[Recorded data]
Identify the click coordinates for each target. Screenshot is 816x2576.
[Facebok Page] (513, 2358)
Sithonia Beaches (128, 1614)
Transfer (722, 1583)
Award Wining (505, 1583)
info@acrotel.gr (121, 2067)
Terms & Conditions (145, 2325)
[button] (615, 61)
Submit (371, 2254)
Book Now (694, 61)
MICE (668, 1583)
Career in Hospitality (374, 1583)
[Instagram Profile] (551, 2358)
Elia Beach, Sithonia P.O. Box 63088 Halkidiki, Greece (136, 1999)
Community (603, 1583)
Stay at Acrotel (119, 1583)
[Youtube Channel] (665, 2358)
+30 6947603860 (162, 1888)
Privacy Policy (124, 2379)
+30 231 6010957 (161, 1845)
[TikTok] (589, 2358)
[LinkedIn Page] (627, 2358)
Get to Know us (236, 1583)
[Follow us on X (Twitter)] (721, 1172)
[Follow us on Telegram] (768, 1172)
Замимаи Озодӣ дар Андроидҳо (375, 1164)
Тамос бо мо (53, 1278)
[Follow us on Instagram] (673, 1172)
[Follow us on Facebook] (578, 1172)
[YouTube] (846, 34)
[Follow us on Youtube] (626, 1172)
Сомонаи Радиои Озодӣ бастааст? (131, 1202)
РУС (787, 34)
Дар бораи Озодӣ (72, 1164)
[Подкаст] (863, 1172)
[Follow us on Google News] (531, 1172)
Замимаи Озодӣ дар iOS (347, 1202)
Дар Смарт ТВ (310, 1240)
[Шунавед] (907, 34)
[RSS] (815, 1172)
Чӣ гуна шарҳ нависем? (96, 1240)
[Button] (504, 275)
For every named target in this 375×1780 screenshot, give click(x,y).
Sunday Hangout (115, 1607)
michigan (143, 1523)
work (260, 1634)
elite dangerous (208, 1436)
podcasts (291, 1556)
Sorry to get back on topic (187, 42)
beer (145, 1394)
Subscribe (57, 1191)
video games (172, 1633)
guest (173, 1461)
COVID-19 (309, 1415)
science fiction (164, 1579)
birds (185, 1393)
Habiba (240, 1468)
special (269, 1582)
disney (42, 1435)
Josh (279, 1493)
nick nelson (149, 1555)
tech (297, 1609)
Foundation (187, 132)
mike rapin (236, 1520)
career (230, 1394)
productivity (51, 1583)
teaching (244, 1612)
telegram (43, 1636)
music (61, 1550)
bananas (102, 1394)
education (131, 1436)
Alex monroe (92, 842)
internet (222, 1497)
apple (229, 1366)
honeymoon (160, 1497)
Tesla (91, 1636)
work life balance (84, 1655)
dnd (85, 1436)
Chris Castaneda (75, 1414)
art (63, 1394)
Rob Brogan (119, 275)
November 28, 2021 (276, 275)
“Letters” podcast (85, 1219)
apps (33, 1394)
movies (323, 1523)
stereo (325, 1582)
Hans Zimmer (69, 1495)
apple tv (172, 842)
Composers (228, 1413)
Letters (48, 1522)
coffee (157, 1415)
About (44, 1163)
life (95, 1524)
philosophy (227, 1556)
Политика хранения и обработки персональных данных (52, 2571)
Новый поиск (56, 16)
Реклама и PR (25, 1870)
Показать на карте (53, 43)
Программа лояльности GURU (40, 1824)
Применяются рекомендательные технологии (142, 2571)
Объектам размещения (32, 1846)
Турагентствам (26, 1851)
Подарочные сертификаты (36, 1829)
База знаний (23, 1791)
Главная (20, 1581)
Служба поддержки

_Task brief_
Give again, exactly as written, every line from the first one above through the line that has "MICE (668, 1583)" in it.

_Answer to the exercise_
Identify the click coordinates for each target. Screenshot is 816x2576.
[Facebok Page] (513, 2358)
Sithonia Beaches (128, 1614)
Transfer (722, 1583)
Award Wining (505, 1583)
info@acrotel.gr (121, 2067)
Terms & Conditions (145, 2325)
[button] (615, 61)
Submit (371, 2254)
Book Now (694, 61)
MICE (668, 1583)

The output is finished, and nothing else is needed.